- 任务说明:
下面的列表中有几行含有字符串“size”？区分大小写，只回答行数。

- 来自指点数据集的列表:
━━━━
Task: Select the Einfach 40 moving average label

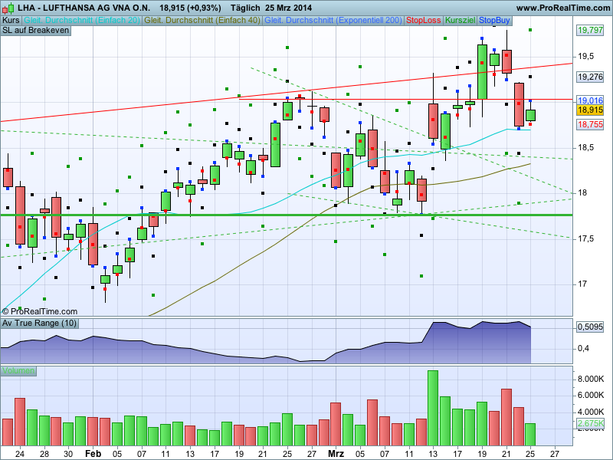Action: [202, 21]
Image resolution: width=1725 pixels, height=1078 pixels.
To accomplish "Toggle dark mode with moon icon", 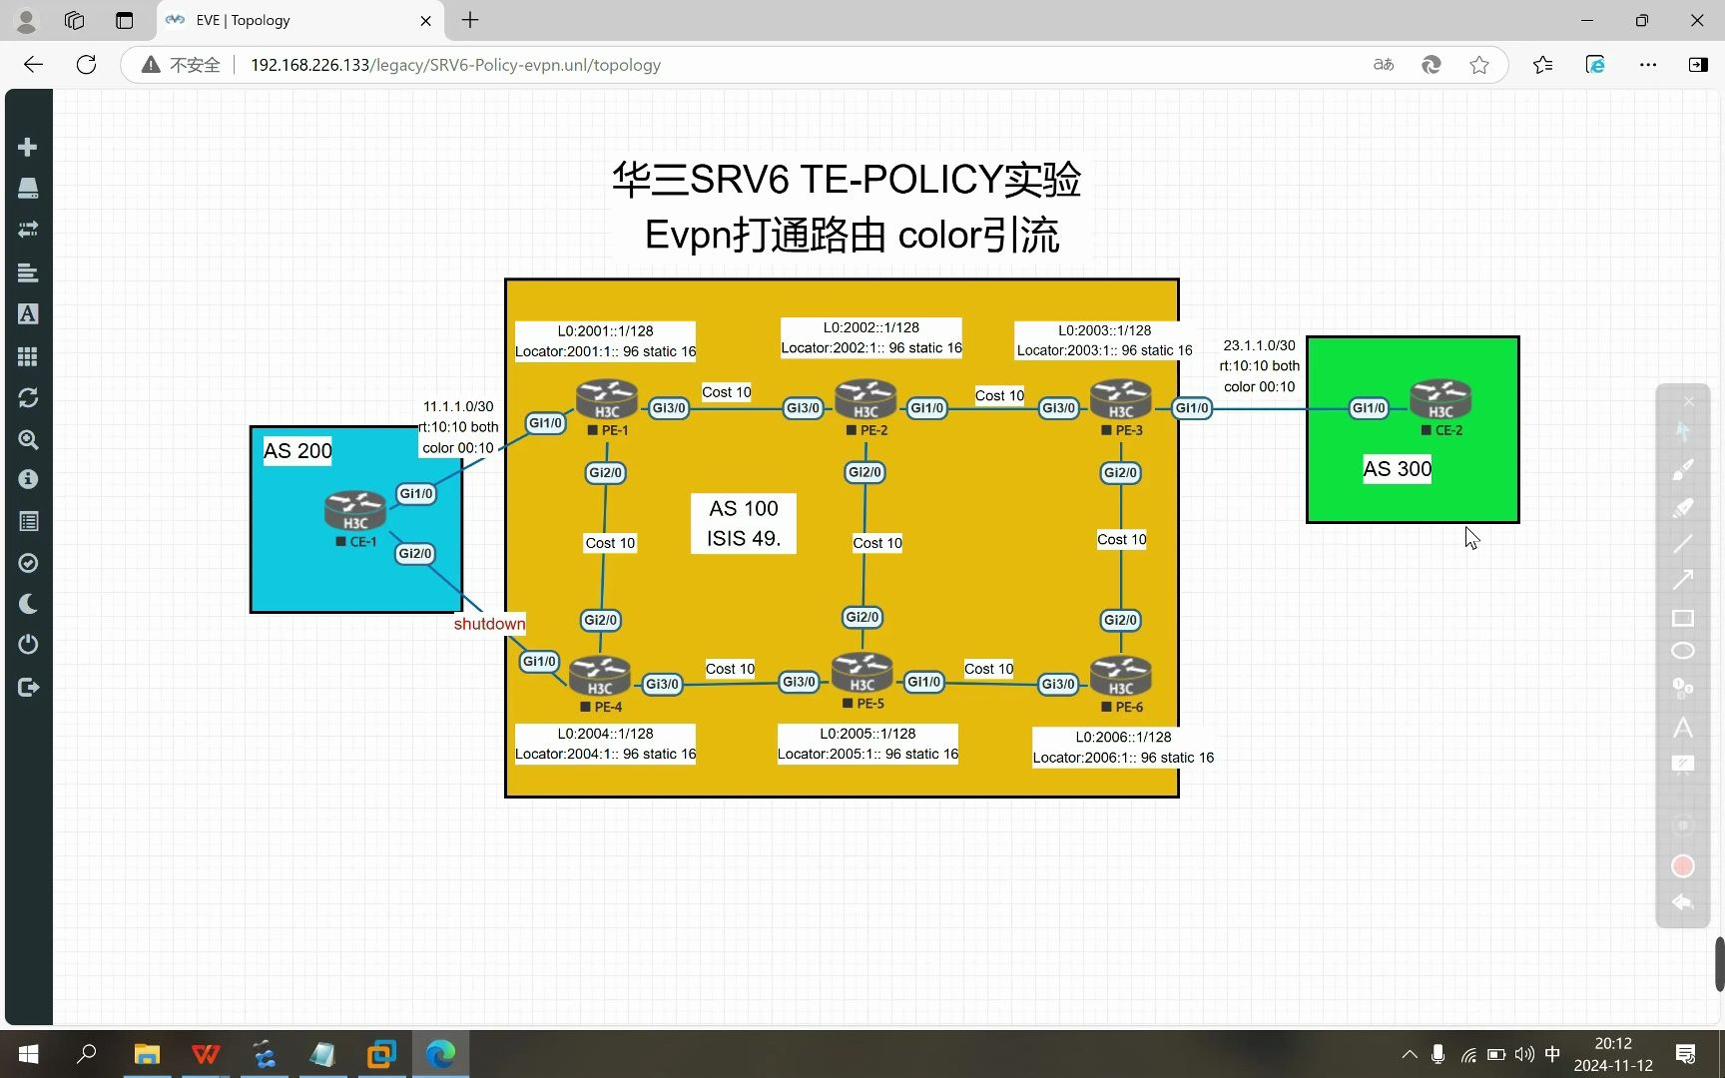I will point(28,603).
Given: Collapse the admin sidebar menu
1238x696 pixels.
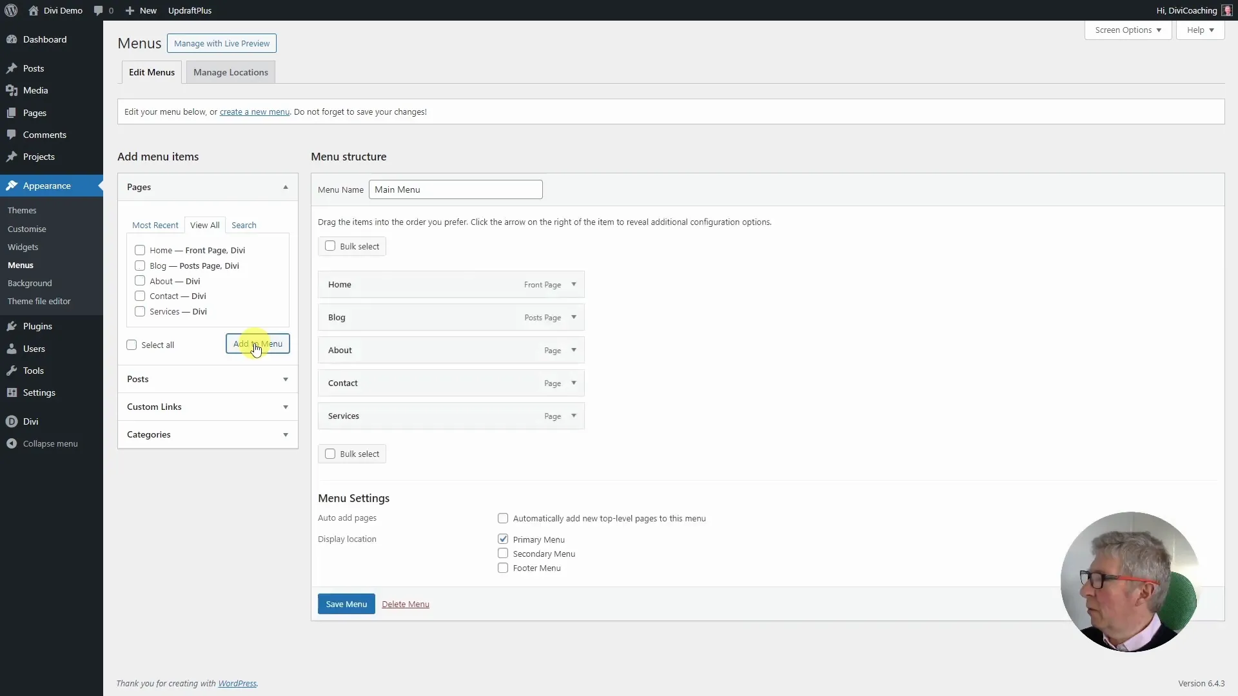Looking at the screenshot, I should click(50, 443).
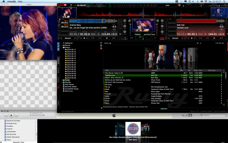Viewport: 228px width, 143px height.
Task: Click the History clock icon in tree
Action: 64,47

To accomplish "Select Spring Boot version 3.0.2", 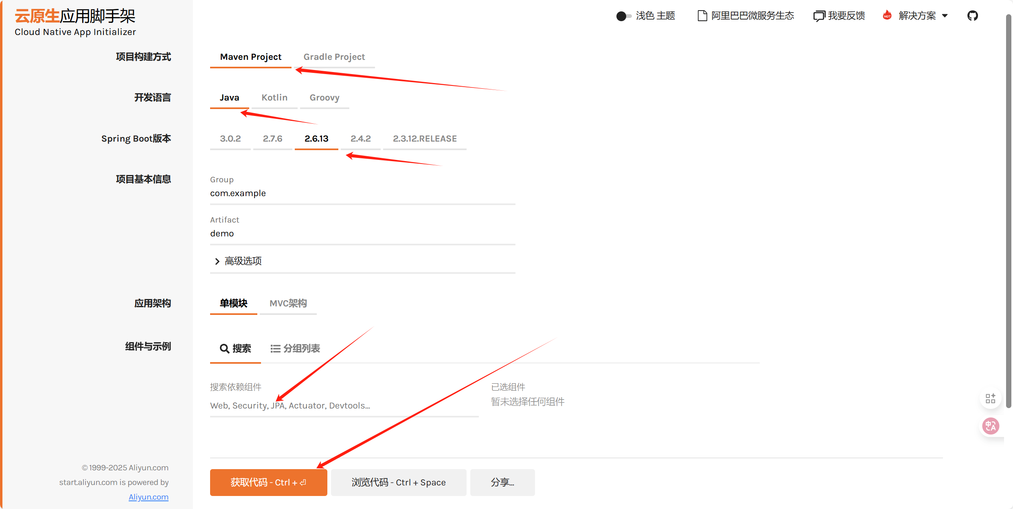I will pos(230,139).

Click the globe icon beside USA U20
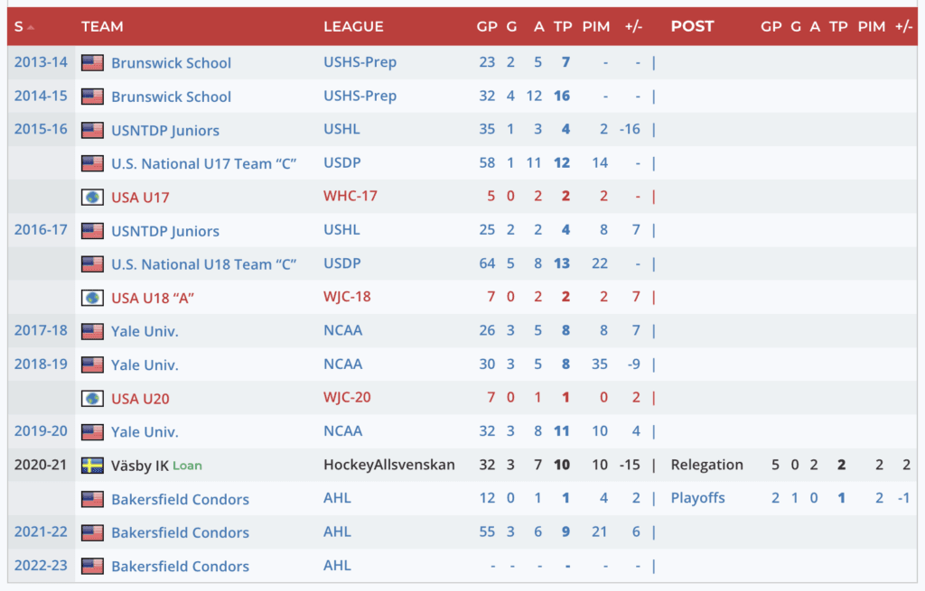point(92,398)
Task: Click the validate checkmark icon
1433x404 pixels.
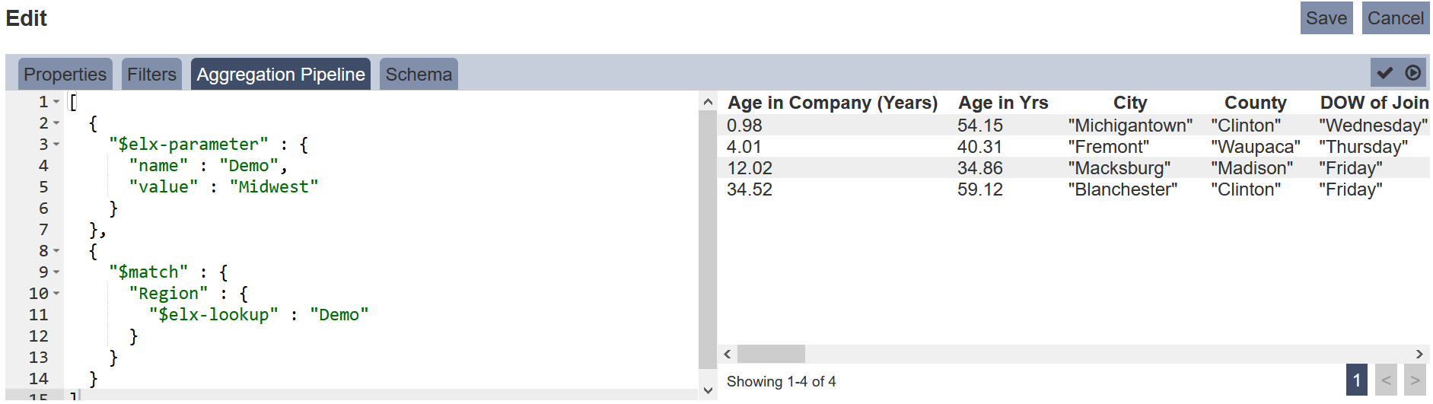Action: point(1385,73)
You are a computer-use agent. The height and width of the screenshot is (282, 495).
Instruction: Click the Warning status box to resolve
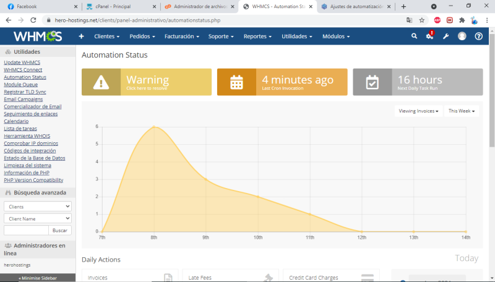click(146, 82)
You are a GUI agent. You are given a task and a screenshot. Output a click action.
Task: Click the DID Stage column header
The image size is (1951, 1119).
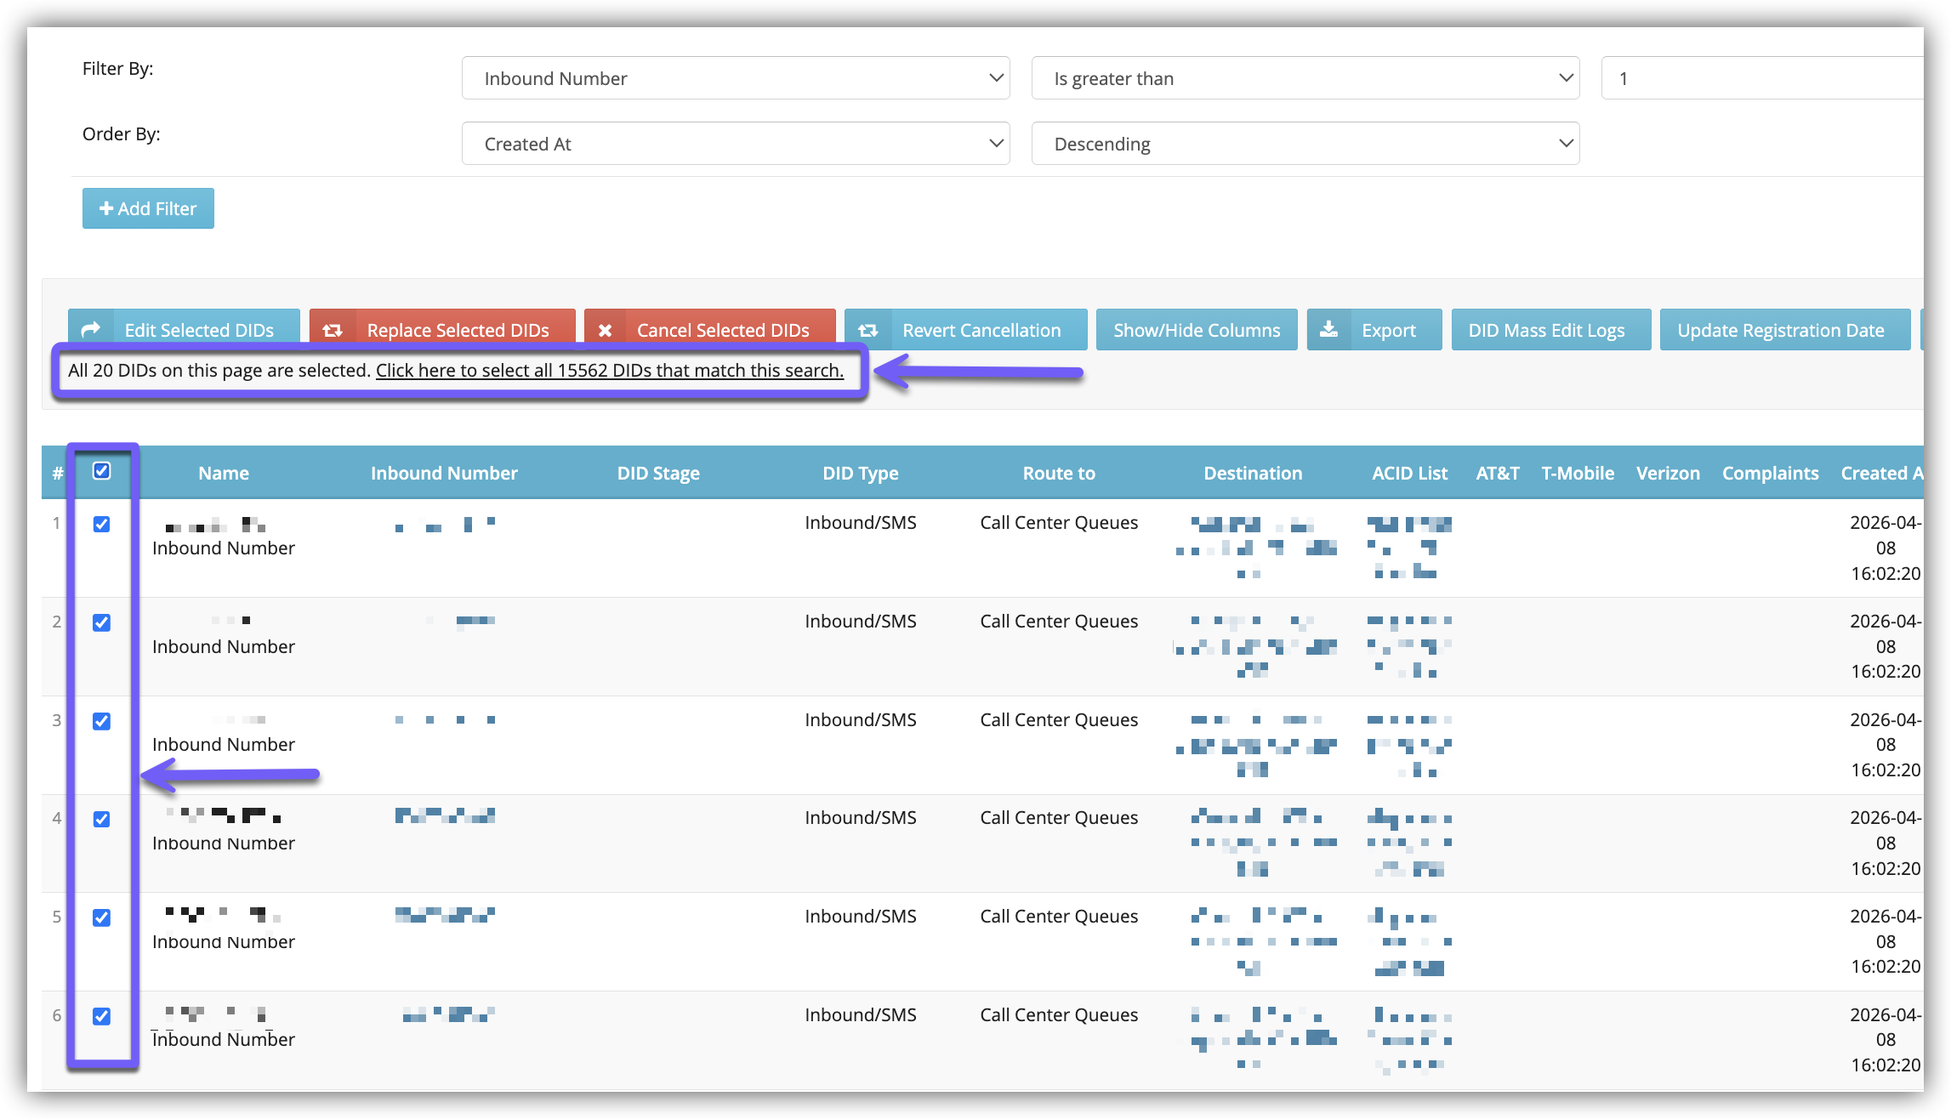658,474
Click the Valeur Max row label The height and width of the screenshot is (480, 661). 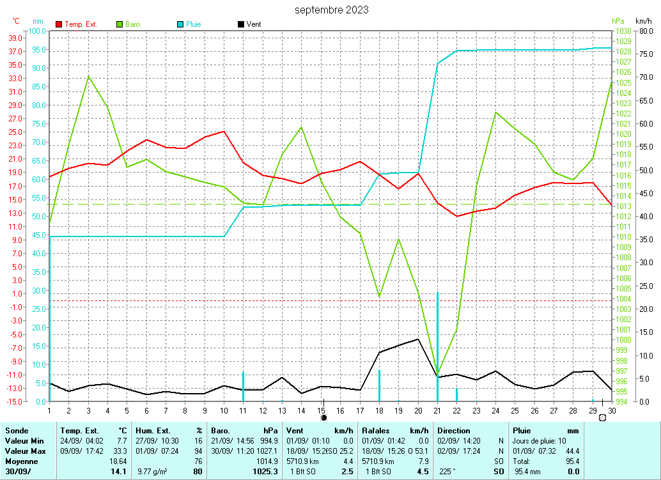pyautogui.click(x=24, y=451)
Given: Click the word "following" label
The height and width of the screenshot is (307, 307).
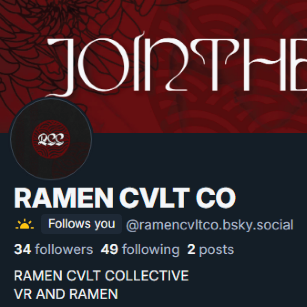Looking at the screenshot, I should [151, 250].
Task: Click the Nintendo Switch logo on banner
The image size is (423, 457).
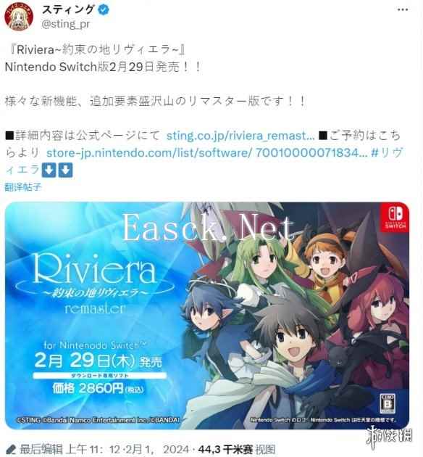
━━━━
- 参考答案:
2